#### [DOCUMENT TEXT]
It shows many potential data sources for an OCI Analytical Data Platform that is based on Oracle Autonomous Database as a data server engine. What are the features of the OCI Data Platform that you could use to leverage those sources for your analytics needs following a Zero ETL approach?

Let’s begin with minimizing data movement and latency:

OCI Lakehouse - Minimizing data movement and latency capabilties

Direct Data Access: you can query data sources directly with:
- Oracle-Managed Heterogeneous Connectivity: allows you to easily create database links to non-Oracle databases. When you use database links with Oracle-managed heterogeneous connectivity, Autonomous Database configures and sets up the connection to the non-Oracle database. You can then leverage all the built-in analytical capabilities of Oracle Autonomous Database (machine learning, graph, spatial, pattern matching, analytic views, text analytics) to analyze data from Non-Oracle databases.
- Customer-Managed Heterogeneous Connectivity: This type of connectivity allows for the creation of database links by leveraging the Oracle Database Gateway. You can use Customer-Managed Connectivity as an alternative to link data sources that are currently not supported by Oracle-Managed Connectivity or that don’t provide compatible end-points (Oracle-Managed Connectivity, in most cases, supports only public end-points).
- Cloud Links: Cloud Links provide a cloud-based method to remotely access read-only data on an Autonomous Database instance. With Cloud Links, the data owner registers a table or view for remote access for a selected audience defined by the data owner. The data is then instantly accessible by everybody who got remote access granted at registration time. Whoever is supposed to see and access those data will be able to discover and work with the data made available to them.

#### [ROWS]
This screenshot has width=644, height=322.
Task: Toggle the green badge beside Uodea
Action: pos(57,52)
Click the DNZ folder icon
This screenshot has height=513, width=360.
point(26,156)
* * *
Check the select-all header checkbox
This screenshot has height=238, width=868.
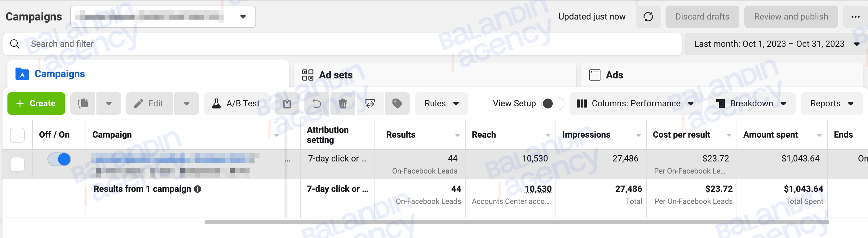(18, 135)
* * *
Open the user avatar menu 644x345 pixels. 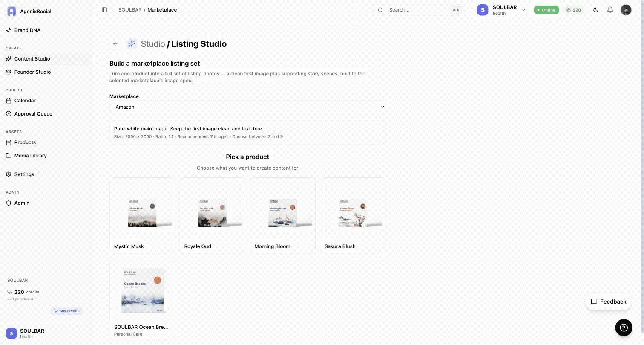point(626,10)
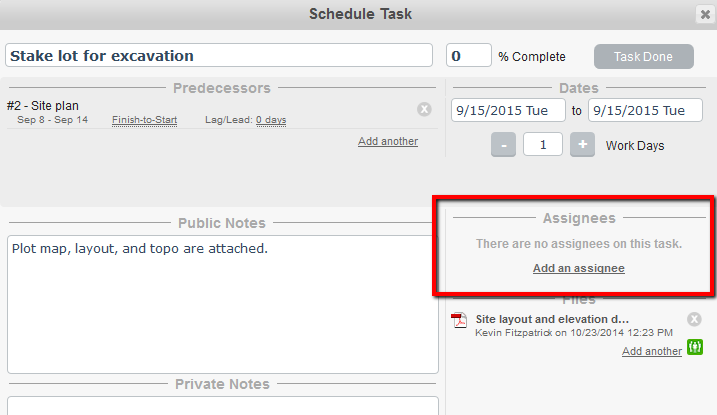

#### [PROBLEMS TO WORK ON]
• A. Answer these from the OCI Lakehouse text:
(i) What does Oracle-Managed Heterogeneous Connectivity let you easily create?
(ii) What does Customer-Managed Heterogeneous Connectivity use to create database links?
(iii) With Cloud Links, who registers a table or view for remote access?
• B. Reproduce the part of the OCI Lakehouse text starting with "OCI Lakehouse - Minimizing" and going on through "from Non-Oracle databases.", unchanged.

#### [ANSWERS PER TASK]
• A.
(i) Database links to non-Oracle databases.
(ii) The Oracle Database Gateway.
(iii) The data owner.

• B.
OCI Lakehouse - Minimizing data movement and latency capabilties

Direct Data Access: you can query data sources directly with:
- Oracle-Managed Heterogeneous Connectivity: allows you to easily create database links to non-Oracle databases. When you use database links with Oracle-managed heterogeneous connectivity, Autonomous Database configures and sets up the connection to the non-Oracle database. You can then leverage all the built-in analytical capabilities of Oracle Autonomous Database (machine learning, graph, spatial, pattern matching, analytic views, text analytics) to analyze data from Non-Oracle databases.